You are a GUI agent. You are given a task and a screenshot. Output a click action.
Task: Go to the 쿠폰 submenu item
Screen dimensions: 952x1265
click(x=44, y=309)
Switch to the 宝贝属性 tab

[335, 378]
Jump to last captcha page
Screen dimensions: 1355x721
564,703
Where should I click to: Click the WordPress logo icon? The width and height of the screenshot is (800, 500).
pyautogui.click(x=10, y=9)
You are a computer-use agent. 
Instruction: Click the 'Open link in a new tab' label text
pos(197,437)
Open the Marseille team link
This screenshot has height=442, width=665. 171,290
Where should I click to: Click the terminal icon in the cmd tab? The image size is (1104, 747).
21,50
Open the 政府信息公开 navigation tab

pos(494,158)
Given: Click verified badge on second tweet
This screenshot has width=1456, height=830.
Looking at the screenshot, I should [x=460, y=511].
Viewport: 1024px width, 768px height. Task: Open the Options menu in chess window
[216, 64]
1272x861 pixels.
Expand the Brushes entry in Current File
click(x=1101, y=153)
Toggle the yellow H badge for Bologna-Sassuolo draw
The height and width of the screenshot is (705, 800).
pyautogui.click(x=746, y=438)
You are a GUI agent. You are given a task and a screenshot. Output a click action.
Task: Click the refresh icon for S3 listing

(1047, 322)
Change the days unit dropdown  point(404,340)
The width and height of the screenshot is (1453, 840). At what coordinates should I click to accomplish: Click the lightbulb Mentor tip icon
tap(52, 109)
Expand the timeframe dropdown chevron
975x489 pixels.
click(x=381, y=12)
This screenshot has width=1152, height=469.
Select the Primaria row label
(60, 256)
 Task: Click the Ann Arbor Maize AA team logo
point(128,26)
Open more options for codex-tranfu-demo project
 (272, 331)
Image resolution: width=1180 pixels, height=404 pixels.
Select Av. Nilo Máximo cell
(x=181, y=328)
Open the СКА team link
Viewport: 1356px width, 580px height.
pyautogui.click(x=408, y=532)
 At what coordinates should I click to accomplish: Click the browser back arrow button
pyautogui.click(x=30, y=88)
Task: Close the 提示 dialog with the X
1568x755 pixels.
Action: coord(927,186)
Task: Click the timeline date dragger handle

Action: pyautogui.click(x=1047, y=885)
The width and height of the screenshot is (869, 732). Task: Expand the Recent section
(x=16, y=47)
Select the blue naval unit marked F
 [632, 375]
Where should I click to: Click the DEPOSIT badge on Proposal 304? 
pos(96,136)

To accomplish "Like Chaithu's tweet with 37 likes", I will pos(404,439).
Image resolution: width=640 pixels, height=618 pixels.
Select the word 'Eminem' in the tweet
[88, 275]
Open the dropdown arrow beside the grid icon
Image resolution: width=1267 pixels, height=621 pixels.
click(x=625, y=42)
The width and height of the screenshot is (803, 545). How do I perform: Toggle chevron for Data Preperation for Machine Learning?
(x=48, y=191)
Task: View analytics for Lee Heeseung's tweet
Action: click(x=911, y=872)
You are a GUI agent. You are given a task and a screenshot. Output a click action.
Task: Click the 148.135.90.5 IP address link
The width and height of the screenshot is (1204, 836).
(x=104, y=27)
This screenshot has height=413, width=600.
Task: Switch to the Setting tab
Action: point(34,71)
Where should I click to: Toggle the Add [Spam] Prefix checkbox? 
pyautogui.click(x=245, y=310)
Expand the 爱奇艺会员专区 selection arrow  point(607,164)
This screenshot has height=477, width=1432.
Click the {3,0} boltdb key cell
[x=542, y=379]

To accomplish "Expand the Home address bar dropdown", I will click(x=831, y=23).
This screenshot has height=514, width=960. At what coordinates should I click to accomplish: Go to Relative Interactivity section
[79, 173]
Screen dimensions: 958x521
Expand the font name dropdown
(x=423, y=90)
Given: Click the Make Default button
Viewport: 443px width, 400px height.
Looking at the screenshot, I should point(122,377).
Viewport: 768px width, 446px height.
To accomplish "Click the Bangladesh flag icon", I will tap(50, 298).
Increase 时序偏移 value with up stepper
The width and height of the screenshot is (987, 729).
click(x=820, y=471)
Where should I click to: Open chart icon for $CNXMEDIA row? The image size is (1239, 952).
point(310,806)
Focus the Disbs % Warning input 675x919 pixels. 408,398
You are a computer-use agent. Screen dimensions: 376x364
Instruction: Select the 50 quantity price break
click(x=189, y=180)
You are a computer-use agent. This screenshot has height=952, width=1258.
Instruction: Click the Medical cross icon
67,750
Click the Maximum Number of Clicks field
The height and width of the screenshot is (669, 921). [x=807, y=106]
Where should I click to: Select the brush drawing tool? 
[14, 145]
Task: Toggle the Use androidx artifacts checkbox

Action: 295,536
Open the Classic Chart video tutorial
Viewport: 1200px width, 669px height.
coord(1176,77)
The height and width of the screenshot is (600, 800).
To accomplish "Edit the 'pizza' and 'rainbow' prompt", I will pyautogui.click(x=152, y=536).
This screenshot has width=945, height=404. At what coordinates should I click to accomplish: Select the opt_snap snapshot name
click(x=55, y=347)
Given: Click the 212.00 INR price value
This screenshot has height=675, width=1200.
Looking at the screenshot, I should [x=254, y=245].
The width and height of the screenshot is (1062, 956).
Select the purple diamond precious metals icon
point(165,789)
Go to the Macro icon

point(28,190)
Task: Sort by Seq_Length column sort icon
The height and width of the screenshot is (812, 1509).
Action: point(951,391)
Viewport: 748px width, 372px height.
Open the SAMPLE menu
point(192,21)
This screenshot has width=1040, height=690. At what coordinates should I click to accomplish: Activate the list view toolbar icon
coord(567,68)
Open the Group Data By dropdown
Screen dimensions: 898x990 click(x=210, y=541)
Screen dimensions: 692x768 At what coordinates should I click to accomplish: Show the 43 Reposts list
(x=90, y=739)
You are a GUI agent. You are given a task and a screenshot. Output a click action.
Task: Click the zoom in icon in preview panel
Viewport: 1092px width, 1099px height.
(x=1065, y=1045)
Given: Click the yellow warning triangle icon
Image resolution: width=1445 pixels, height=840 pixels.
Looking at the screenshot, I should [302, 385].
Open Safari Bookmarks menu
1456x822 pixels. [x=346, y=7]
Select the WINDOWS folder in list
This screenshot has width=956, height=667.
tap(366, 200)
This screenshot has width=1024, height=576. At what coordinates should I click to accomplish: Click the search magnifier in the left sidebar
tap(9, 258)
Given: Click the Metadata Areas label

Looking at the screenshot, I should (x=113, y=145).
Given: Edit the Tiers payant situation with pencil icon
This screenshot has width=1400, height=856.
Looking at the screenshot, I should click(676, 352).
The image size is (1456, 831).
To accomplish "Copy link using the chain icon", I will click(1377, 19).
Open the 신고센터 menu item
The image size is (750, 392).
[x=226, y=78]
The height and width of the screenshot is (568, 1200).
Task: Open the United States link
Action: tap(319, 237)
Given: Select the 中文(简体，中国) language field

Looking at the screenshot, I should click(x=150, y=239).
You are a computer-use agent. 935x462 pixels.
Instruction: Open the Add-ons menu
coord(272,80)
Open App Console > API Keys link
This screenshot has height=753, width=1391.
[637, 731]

——

Provide a verbatim reproduction of all the records.

You are a GUI agent. You are given a task and a screenshot. Output a click action.
Task: Go to the 쿠폰 submenu item
Screen dimensions: 952x1265
click(x=44, y=309)
Switch to the 宝贝属性 tab

[335, 378]
Jump to last captcha page
Screen dimensions: 1355x721
564,703
Where should I click to: Click the WordPress logo icon? The width and height of the screenshot is (800, 500).
pyautogui.click(x=10, y=9)
You are a computer-use agent. 
Instruction: Click the 'Open link in a new tab' label text
pos(197,437)
Open the Marseille team link
This screenshot has height=442, width=665. 171,290
Where should I click to: Click the terminal icon in the cmd tab? The image size is (1104, 747).
21,50
Open the 政府信息公开 navigation tab

pos(494,158)
Given: Click verified badge on second tweet
This screenshot has width=1456, height=830.
Looking at the screenshot, I should [x=460, y=511].
Viewport: 1024px width, 768px height. Task: Open the Options menu in chess window
[216, 64]
1272x861 pixels.
Expand the Brushes entry in Current File
click(x=1101, y=153)
Toggle the yellow H badge for Bologna-Sassuolo draw
The height and width of the screenshot is (705, 800).
pyautogui.click(x=746, y=438)
You are a GUI agent. You are given a task and a screenshot. Output a click action.
Task: Click the refresh icon for S3 listing

(1047, 322)
Change the days unit dropdown  point(404,340)
The width and height of the screenshot is (1453, 840). At what coordinates should I click to accomplish: Click the lightbulb Mentor tip icon
tap(52, 109)
Expand the timeframe dropdown chevron
975x489 pixels.
click(x=381, y=12)
This screenshot has width=1152, height=469.
Select the Primaria row label
(60, 256)
 Task: Click the Ann Arbor Maize AA team logo
point(128,26)
Open more options for codex-tranfu-demo project
 (272, 331)
Image resolution: width=1180 pixels, height=404 pixels.
Select Av. Nilo Máximo cell
(x=181, y=328)
Open the СКА team link
Viewport: 1356px width, 580px height.
pyautogui.click(x=408, y=532)
 At what coordinates should I click to accomplish: Click the browser back arrow button
pyautogui.click(x=30, y=88)
Task: Close the 提示 dialog with the X
1568x755 pixels.
Action: coord(927,186)
Task: Click the timeline date dragger handle

Action: pyautogui.click(x=1047, y=885)
The width and height of the screenshot is (869, 732). Task: Expand the Recent section
(x=16, y=47)
Select the blue naval unit marked F
 [632, 375]
Where should I click to: Click the DEPOSIT badge on Proposal 304? 
pos(96,136)

To accomplish "Like Chaithu's tweet with 37 likes", I will pos(404,439).
Image resolution: width=640 pixels, height=618 pixels.
Select the word 'Eminem' in the tweet
[88, 275]
Open the dropdown arrow beside the grid icon
Image resolution: width=1267 pixels, height=621 pixels.
click(x=625, y=42)
The width and height of the screenshot is (803, 545). How do I perform: Toggle chevron for Data Preperation for Machine Learning?
(x=48, y=191)
Task: View analytics for Lee Heeseung's tweet
Action: click(x=911, y=872)
You are a GUI agent. You are given a task and a screenshot. Output a click action.
Task: Click the 148.135.90.5 IP address link
The width and height of the screenshot is (1204, 836).
(x=104, y=27)
This screenshot has height=413, width=600.
Task: Switch to the Setting tab
Action: point(34,71)
Where should I click to: Toggle the Add [Spam] Prefix checkbox? 
pyautogui.click(x=245, y=310)
Expand the 爱奇艺会员专区 selection arrow  point(607,164)
This screenshot has height=477, width=1432.
Click the {3,0} boltdb key cell
[x=542, y=379]

To accomplish "Expand the Home address bar dropdown", I will click(x=831, y=23).
This screenshot has height=514, width=960. At what coordinates should I click to accomplish: Go to Relative Interactivity section
[79, 173]
Screen dimensions: 958x521
Expand the font name dropdown
(x=423, y=90)
Given: Click the Make Default button
Viewport: 443px width, 400px height.
Looking at the screenshot, I should point(122,377).
Viewport: 768px width, 446px height.
To accomplish "Click the Bangladesh flag icon", I will tap(50, 298).
Increase 时序偏移 value with up stepper
The width and height of the screenshot is (987, 729).
click(x=820, y=471)
Where should I click to: Open chart icon for $CNXMEDIA row? The image size is (1239, 952).
point(310,806)
Focus the Disbs % Warning input 675x919 pixels. 408,398
You are a computer-use agent. Screen dimensions: 376x364
Instruction: Select the 50 quantity price break
click(x=189, y=180)
You are a computer-use agent. This screenshot has height=952, width=1258.
Instruction: Click the Medical cross icon
67,750
Click the Maximum Number of Clicks field
The height and width of the screenshot is (669, 921). [x=807, y=106]
Where should I click to: Select the brush drawing tool? 
[14, 145]
Task: Toggle the Use androidx artifacts checkbox

Action: 295,536
Open the Classic Chart video tutorial
Viewport: 1200px width, 669px height.
coord(1176,77)
The height and width of the screenshot is (600, 800).
To accomplish "Edit the 'pizza' and 'rainbow' prompt", I will pyautogui.click(x=152, y=536).
This screenshot has width=945, height=404. At what coordinates should I click to accomplish: Select the opt_snap snapshot name
click(x=55, y=347)
Given: Click the 212.00 INR price value
This screenshot has height=675, width=1200.
Looking at the screenshot, I should [x=254, y=245].
The width and height of the screenshot is (1062, 956).
Select the purple diamond precious metals icon
point(165,789)
Go to the Macro icon

point(28,190)
Task: Sort by Seq_Length column sort icon
The height and width of the screenshot is (812, 1509).
Action: point(951,391)
Viewport: 748px width, 372px height.
Open the SAMPLE menu
point(192,21)
This screenshot has width=1040, height=690. At what coordinates should I click to accomplish: Activate the list view toolbar icon
coord(567,68)
Open the Group Data By dropdown
Screen dimensions: 898x990 click(x=210, y=541)
Screen dimensions: 692x768 At what coordinates should I click to accomplish: Show the 43 Reposts list
(x=90, y=739)
You are a GUI agent. You are given a task and a screenshot. Output a click action.
Task: Click the zoom in icon in preview panel
Viewport: 1092px width, 1099px height.
(x=1065, y=1045)
Given: Click the yellow warning triangle icon
Image resolution: width=1445 pixels, height=840 pixels.
Looking at the screenshot, I should [302, 385].
Open Safari Bookmarks menu
1456x822 pixels. [x=346, y=7]
Select the WINDOWS folder in list
This screenshot has width=956, height=667.
tap(366, 200)
This screenshot has width=1024, height=576. At what coordinates should I click to accomplish: Click the search magnifier in the left sidebar
tap(9, 258)
Given: Click the Metadata Areas label

Looking at the screenshot, I should (x=113, y=145).
Given: Edit the Tiers payant situation with pencil icon
This screenshot has width=1400, height=856.
Looking at the screenshot, I should click(676, 352).
The image size is (1456, 831).
To accomplish "Copy link using the chain icon", I will click(1377, 19).
Open the 신고센터 menu item
The image size is (750, 392).
[x=226, y=78]
The height and width of the screenshot is (568, 1200).
Task: Open the United States link
Action: tap(319, 237)
Given: Select the 中文(简体，中国) language field

Looking at the screenshot, I should click(x=150, y=239).
You are a computer-use agent. 935x462 pixels.
Instruction: Open the Add-ons menu
coord(272,80)
Open App Console > API Keys link
This screenshot has height=753, width=1391.
[637, 731]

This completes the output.